* READING PASSAGE:
* Start *
Harry Zhang, July 03, 2008 - 12:17 pm UTC

Hi Tom,

We have a table size is 76MB and stable, but yesterday it grows to 4.3G. Please see the below show_space. Do you know how this table could blow upto 4.3GB by just deleting existing 188,965 rows and inserting 189,073 new rows? It was running like this everyday, but only yesterday it grow expectedly. After move the table it returns to 76MB. Thanks!

Unformatted Blocks ..................... 534,926
FS1 Blocks (0-25) ..................... 8,468
FS2 Blocks (25-50) ..................... 0
FS3 Blocks (50-75) ..................... 0
FS4 Blocks (75-100)..................... 8,591
Full Blocks ..................... 974
Total Blocks............................ 553,984
Total Bytes............................. 4,538,236,928
Total MBytes............................ 4,328
Unused Blocks........................... 0
Unused Bytes............................ 0
Last Used Ext FileId.................... 7
Last Used Ext BlockId................... 996,361
Last Used Block......................... 256
Tom Kyte
July 07, 2008 - 10:11 am UTC

insufficient data - something changed, *something* was different.

I'd guess someone stuck an append hint in there and didn't tell you.

What can cause a unformatted block below HWM?

Lennert Bruin, August 12, 2008 - 12:59 pm UTC

Hi Tom,

We are experiencing the same problem. According to bug 7299727 (see metalink) this is related to bug 5890312. Unfortunately, that last bug is not open to the public (yet).

Having said that, I would like to understand how an unformatted block below the HWM can be created. When I just delete records, de blocks are marked empty (FS4), not unformatted. Any ideas?

Example:
Connected to:
Oracle9i Enterprise Edition Release 9.2.0.8.0 - 64bit Production
With the Partitioning, OLAP and Oracle Data Mining options
JServer Release 9.2.0.8.0 - Production

SQL> create table arbor.lennert (id number) tablespace cat_ref;

Table created.
* End *
* INPUT DATA:
* Start *
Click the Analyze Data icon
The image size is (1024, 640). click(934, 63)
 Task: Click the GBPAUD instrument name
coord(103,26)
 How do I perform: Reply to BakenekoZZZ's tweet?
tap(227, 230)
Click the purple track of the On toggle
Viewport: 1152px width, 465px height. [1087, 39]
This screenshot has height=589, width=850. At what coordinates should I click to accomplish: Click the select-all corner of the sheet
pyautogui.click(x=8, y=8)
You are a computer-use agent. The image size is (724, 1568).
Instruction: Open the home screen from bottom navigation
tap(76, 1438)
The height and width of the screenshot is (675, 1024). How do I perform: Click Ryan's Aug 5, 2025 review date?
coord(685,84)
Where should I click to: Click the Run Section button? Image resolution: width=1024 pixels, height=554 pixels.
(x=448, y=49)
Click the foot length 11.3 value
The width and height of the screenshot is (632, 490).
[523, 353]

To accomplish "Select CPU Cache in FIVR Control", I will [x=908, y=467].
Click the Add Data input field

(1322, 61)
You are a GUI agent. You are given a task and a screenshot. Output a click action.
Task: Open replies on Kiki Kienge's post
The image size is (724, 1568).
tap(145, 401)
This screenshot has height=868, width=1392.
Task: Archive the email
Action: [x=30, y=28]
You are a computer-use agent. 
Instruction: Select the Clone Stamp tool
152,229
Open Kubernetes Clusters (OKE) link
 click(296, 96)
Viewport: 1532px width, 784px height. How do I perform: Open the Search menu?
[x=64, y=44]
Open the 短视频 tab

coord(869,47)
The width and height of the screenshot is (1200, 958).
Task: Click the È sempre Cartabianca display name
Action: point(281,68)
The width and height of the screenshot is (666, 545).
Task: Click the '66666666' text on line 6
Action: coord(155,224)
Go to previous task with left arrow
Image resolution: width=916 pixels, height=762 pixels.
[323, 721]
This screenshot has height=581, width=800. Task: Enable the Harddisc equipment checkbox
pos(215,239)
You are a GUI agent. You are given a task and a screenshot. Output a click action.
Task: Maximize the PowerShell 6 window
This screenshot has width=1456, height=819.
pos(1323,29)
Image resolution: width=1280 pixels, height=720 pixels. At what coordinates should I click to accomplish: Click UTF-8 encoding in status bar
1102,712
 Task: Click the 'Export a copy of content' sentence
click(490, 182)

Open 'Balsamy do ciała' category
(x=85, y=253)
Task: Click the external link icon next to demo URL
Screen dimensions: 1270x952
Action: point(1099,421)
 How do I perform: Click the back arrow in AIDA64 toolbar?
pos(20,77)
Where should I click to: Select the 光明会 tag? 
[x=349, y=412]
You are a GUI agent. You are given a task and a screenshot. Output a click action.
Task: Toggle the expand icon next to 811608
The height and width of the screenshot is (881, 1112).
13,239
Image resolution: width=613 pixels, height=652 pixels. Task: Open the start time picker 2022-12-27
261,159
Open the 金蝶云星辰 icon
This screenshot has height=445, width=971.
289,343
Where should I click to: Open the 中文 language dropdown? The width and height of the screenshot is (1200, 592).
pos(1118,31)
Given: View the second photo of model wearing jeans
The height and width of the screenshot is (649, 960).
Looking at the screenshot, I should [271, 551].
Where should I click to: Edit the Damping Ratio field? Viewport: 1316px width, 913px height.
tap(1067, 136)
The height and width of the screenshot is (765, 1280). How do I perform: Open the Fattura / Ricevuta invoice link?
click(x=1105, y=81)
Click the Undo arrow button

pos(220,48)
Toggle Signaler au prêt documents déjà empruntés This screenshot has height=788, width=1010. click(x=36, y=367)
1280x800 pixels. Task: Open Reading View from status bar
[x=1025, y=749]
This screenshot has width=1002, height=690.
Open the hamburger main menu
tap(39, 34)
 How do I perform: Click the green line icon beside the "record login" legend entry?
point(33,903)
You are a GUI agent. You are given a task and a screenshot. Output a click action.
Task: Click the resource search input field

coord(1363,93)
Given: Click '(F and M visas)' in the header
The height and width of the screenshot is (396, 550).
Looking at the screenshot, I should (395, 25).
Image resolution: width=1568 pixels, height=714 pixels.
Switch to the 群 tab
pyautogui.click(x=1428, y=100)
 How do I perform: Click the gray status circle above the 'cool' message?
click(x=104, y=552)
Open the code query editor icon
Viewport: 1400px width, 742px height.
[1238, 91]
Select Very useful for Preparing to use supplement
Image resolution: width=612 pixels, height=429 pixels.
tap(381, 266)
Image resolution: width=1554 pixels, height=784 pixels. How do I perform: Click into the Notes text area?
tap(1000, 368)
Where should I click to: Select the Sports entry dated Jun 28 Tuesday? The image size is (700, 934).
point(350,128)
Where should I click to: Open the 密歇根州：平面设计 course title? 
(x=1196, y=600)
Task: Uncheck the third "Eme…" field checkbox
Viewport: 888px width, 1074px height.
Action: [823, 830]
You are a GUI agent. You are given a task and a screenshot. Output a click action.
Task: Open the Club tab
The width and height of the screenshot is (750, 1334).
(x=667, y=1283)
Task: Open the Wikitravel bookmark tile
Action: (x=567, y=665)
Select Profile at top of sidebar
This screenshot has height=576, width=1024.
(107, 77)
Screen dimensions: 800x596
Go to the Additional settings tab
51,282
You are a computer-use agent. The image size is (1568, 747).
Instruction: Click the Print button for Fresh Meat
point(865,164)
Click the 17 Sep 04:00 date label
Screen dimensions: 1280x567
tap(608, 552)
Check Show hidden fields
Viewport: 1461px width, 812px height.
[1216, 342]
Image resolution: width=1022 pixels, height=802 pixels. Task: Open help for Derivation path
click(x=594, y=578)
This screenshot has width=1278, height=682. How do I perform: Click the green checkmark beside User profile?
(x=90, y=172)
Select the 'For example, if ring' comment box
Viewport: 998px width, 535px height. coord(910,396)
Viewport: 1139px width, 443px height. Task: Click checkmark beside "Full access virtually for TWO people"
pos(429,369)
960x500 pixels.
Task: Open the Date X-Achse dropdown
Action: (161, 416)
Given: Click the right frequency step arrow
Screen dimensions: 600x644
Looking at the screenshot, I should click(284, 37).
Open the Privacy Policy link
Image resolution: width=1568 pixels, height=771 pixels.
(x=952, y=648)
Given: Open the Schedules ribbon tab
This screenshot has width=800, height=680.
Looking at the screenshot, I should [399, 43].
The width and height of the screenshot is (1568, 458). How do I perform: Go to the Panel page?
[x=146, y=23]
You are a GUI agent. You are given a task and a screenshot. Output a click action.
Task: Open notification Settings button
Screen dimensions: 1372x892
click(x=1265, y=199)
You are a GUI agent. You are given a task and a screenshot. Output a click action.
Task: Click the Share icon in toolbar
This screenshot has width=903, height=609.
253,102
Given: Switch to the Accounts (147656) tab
* End *
* WHAT YOU WILL DO:
(a) Reproduce the Oracle forum thread word for word.
(b) Render the entries from their first line up to and including the line that contains "pos(215,239)" as a JSON list of strings, one string per line, with blank lines omitted.
The Oracle forum thread and the entries have nothing to do with each other.

* EXERCISE SOLUTIONS:
(a)
Harry Zhang, July 03, 2008 - 12:17 pm UTC

Hi Tom,

We have a table size is 76MB and stable, but yesterday it grows to 4.3G. Please see the below show_space. Do you know how this table could blow upto 4.3GB by just deleting existing 188,965 rows and inserting 189,073 new rows? It was running like this everyday, but only yesterday it grow expectedly. After move the table it returns to 76MB. Thanks!

Unformatted Blocks ..................... 534,926
FS1 Blocks (0-25) ..................... 8,468
FS2 Blocks (25-50) ..................... 0
FS3 Blocks (50-75) ..................... 0
FS4 Blocks (75-100)..................... 8,591
Full Blocks ..................... 974
Total Blocks............................ 553,984
Total Bytes............................. 4,538,236,928
Total MBytes............................ 4,328
Unused Blocks........................... 0
Unused Bytes............................ 0
Last Used Ext FileId.................... 7
Last Used Ext BlockId................... 996,361
Last Used Block......................... 256
Tom Kyte
July 07, 2008 - 10:11 am UTC

insufficient data - something changed, *something* was different.

I'd guess someone stuck an append hint in there and didn't tell you.

What can cause a unformatted block below HWM?

Lennert Bruin, August 12, 2008 - 12:59 pm UTC

Hi Tom,

We are experiencing the same problem. According to bug 7299727 (see metalink) this is related to bug 5890312. Unfortunately, that last bug is not open to the public (yet).

Having said that, I would like to understand how an unformatted block below the HWM can be created. When I just delete records, de blocks are marked empty (FS4), not unformatted. Any ideas?

Example:
Connected to:
Oracle9i Enterprise Edition Release 9.2.0.8.0 - 64bit Production
With the Partitioning, OLAP and Oracle Data Mining options
JServer Release 9.2.0.8.0 - Production

SQL> create table arbor.lennert (id number) tablespace cat_ref;

Table created.

(b)
[
  "Click the Analyze Data icon",
  "The image size is (1024, 640). click(934, 63)",
  " Task: Click the GBPAUD instrument name",
  "coord(103,26)",
  " How do I perform: Reply to BakenekoZZZ's tweet?",
  "tap(227, 230)",
  "Click the purple track of the On toggle",
  "Viewport: 1152px width, 465px height. [1087, 39]",
  "This screenshot has height=589, width=850. At what coordinates should I click to accomplish: Click the select-all corner of the sheet",
  "pyautogui.click(x=8, y=8)",
  "You are a computer-use agent. The image size is (724, 1568).",
  "Instruction: Open the home screen from bottom navigation",
  "tap(76, 1438)",
  "The height and width of the screenshot is (675, 1024). How do I perform: Click Ryan's Aug 5, 2025 review date?",
  "coord(685,84)",
  "Where should I click to: Click the Run Section button? Image resolution: width=1024 pixels, height=554 pixels.",
  "(x=448, y=49)",
  "Click the foot length 11.3 value",
  "The width and height of the screenshot is (632, 490).",
  "[523, 353]",
  "To accomplish \"Select CPU Cache in FIVR Control\", I will [x=908, y=467].",
  "Click the Add Data input field",
  "(1322, 61)",
  "You are a GUI agent. You are given a task and a screenshot. Output a click action.",
  "Task: Open replies on Kiki Kienge's post",
  "The image size is (724, 1568).",
  "tap(145, 401)",
  "This screenshot has height=868, width=1392.",
  "Task: Archive the email",
  "Action: [x=30, y=28]",
  "You are a computer-use agent. ",
  "Instruction: Select the Clone Stamp tool",
  "152,229",
  "Open Kubernetes Clusters (OKE) link",
  " click(296, 96)",
  "Viewport: 1532px width, 784px height. How do I perform: Open the Search menu?",
  "[x=64, y=44]",
  "Open the 短视频 tab",
  "coord(869,47)",
  "The width and height of the screenshot is (1200, 958).",
  "Task: Click the È sempre Cartabianca display name",
  "Action: point(281,68)",
  "The width and height of the screenshot is (666, 545).",
  "Task: Click the '66666666' text on line 6",
  "Action: coord(155,224)",
  "Go to previous task with left arrow",
  "Image resolution: width=916 pixels, height=762 pixels.",
  "[323, 721]",
  "This screenshot has height=581, width=800. Task: Enable the Harddisc equipment checkbox",
  "pos(215,239)"
]